• _Exercise goal_: After reading the listing below, copy it out exactly.

*** Dataset entries ***

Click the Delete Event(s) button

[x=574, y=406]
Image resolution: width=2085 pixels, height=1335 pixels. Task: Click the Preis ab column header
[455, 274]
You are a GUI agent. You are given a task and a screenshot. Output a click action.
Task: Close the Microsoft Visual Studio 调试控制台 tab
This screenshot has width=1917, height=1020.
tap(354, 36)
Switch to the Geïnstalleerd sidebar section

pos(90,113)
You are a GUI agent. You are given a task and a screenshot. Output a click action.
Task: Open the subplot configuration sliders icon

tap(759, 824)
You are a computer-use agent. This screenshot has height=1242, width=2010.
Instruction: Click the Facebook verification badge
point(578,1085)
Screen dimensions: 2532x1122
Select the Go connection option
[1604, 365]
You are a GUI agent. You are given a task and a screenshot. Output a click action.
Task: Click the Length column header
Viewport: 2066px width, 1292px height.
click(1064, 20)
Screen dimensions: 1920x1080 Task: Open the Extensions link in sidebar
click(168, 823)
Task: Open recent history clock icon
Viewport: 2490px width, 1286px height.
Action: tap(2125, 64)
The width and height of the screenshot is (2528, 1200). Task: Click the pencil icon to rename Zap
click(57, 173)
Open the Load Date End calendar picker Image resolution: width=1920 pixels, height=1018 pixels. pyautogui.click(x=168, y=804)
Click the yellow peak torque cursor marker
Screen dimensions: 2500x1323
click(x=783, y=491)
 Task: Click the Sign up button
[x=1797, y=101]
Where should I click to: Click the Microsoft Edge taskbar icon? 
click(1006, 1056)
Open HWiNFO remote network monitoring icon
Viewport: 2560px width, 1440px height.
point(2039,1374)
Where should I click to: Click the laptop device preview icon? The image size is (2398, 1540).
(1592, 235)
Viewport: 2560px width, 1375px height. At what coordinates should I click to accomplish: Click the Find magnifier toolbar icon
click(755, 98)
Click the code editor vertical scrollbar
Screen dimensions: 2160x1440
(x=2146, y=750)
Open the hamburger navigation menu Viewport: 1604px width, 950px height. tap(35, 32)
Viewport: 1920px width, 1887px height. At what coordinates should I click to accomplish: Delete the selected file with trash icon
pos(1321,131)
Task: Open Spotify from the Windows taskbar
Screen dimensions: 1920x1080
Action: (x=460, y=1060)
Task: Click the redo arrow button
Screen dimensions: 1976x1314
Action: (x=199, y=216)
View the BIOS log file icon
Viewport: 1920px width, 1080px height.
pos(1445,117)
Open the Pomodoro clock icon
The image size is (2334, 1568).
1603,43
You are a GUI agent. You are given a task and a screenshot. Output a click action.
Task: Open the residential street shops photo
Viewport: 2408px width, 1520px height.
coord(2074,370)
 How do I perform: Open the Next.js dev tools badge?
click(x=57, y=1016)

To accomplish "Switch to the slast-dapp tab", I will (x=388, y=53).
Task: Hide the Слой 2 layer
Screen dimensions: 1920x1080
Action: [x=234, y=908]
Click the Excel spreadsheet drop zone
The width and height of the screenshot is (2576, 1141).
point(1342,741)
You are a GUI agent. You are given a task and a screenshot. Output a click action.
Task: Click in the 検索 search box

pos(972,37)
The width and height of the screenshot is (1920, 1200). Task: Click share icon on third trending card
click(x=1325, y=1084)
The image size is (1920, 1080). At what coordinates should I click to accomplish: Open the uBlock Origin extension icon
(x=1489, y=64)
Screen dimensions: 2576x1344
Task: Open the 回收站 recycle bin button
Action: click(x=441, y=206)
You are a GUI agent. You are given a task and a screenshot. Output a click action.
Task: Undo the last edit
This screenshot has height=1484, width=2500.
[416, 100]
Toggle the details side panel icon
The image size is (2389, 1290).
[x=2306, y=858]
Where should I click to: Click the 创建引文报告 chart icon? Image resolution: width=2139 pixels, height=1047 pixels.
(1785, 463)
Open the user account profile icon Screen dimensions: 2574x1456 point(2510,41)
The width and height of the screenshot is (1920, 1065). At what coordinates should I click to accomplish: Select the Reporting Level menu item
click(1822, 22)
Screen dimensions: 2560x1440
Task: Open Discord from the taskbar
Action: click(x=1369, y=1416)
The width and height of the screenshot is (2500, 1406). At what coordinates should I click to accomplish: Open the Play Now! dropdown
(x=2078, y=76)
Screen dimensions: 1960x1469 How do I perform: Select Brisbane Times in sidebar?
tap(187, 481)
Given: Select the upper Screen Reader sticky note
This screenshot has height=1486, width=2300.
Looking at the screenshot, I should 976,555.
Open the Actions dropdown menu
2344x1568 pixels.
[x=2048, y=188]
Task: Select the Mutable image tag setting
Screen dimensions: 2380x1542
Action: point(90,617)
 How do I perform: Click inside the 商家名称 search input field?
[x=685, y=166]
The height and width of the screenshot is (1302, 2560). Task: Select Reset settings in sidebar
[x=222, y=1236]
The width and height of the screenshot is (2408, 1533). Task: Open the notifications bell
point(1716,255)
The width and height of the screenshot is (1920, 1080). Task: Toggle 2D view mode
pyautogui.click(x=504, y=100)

*** End of Dataset entries ***

• _Answer for the task_:
Click the Delete Event(s) button

[x=574, y=406]
Image resolution: width=2085 pixels, height=1335 pixels. Task: Click the Preis ab column header
[455, 274]
You are a GUI agent. You are given a task and a screenshot. Output a click action.
Task: Close the Microsoft Visual Studio 调试控制台 tab
This screenshot has width=1917, height=1020.
tap(354, 36)
Switch to the Geïnstalleerd sidebar section

pos(90,113)
You are a GUI agent. You are given a task and a screenshot. Output a click action.
Task: Open the subplot configuration sliders icon

tap(759, 824)
You are a computer-use agent. This screenshot has height=1242, width=2010.
Instruction: Click the Facebook verification badge
point(578,1085)
Screen dimensions: 2532x1122
Select the Go connection option
[1604, 365]
You are a GUI agent. You are given a task and a screenshot. Output a click action.
Task: Click the Length column header
Viewport: 2066px width, 1292px height.
click(1064, 20)
Screen dimensions: 1920x1080 Task: Open the Extensions link in sidebar
click(168, 823)
Task: Open recent history clock icon
Viewport: 2490px width, 1286px height.
Action: tap(2125, 64)
The width and height of the screenshot is (2528, 1200). Task: Click the pencil icon to rename Zap
click(57, 173)
Open the Load Date End calendar picker Image resolution: width=1920 pixels, height=1018 pixels. pyautogui.click(x=168, y=804)
Click the yellow peak torque cursor marker
Screen dimensions: 2500x1323
click(x=783, y=491)
 Task: Click the Sign up button
[x=1797, y=101]
Where should I click to: Click the Microsoft Edge taskbar icon? 
click(1006, 1056)
Open HWiNFO remote network monitoring icon
Viewport: 2560px width, 1440px height.
point(2039,1374)
Where should I click to: Click the laptop device preview icon? The image size is (2398, 1540).
(1592, 235)
Viewport: 2560px width, 1375px height. At what coordinates should I click to accomplish: Click the Find magnifier toolbar icon
click(755, 98)
Click the code editor vertical scrollbar
Screen dimensions: 2160x1440
(x=2146, y=750)
Open the hamburger navigation menu Viewport: 1604px width, 950px height. tap(35, 32)
Viewport: 1920px width, 1887px height. At what coordinates should I click to accomplish: Delete the selected file with trash icon
pos(1321,131)
Task: Open Spotify from the Windows taskbar
Screen dimensions: 1920x1080
Action: (x=460, y=1060)
Task: Click the redo arrow button
Screen dimensions: 1976x1314
Action: (x=199, y=216)
View the BIOS log file icon
Viewport: 1920px width, 1080px height.
pos(1445,117)
Open the Pomodoro clock icon
The image size is (2334, 1568).
1603,43
You are a GUI agent. You are given a task and a screenshot. Output a click action.
Task: Open the residential street shops photo
Viewport: 2408px width, 1520px height.
coord(2074,370)
 How do I perform: Open the Next.js dev tools badge?
click(x=57, y=1016)

To accomplish "Switch to the slast-dapp tab", I will (x=388, y=53).
Task: Hide the Слой 2 layer
Screen dimensions: 1920x1080
Action: [x=234, y=908]
Click the Excel spreadsheet drop zone
The width and height of the screenshot is (2576, 1141).
point(1342,741)
You are a GUI agent. You are given a task and a screenshot. Output a click action.
Task: Click in the 検索 search box

pos(972,37)
The width and height of the screenshot is (1920, 1200). Task: Click share icon on third trending card
click(x=1325, y=1084)
The image size is (1920, 1080). At what coordinates should I click to accomplish: Open the uBlock Origin extension icon
(x=1489, y=64)
Screen dimensions: 2576x1344
Task: Open the 回收站 recycle bin button
Action: click(x=441, y=206)
You are a GUI agent. You are given a task and a screenshot. Output a click action.
Task: Undo the last edit
This screenshot has height=1484, width=2500.
[416, 100]
Toggle the details side panel icon
The image size is (2389, 1290).
[x=2306, y=858]
Where should I click to: Click the 创建引文报告 chart icon? Image resolution: width=2139 pixels, height=1047 pixels.
(1785, 463)
Open the user account profile icon Screen dimensions: 2574x1456 point(2510,41)
The width and height of the screenshot is (1920, 1065). At what coordinates should I click to accomplish: Select the Reporting Level menu item
click(1822, 22)
Screen dimensions: 2560x1440
Task: Open Discord from the taskbar
Action: click(x=1369, y=1416)
The width and height of the screenshot is (2500, 1406). At what coordinates should I click to accomplish: Open the Play Now! dropdown
(x=2078, y=76)
Screen dimensions: 1960x1469 How do I perform: Select Brisbane Times in sidebar?
tap(187, 481)
Given: Select the upper Screen Reader sticky note
This screenshot has height=1486, width=2300.
Looking at the screenshot, I should 976,555.
Open the Actions dropdown menu
2344x1568 pixels.
[x=2048, y=188]
Task: Select the Mutable image tag setting
Screen dimensions: 2380x1542
Action: point(90,617)
 How do I perform: Click inside the 商家名称 search input field?
[x=685, y=166]
The height and width of the screenshot is (1302, 2560). Task: Select Reset settings in sidebar
[x=222, y=1236]
The width and height of the screenshot is (2408, 1533). Task: Open the notifications bell
point(1716,255)
The width and height of the screenshot is (1920, 1080). Task: Toggle 2D view mode
pyautogui.click(x=504, y=100)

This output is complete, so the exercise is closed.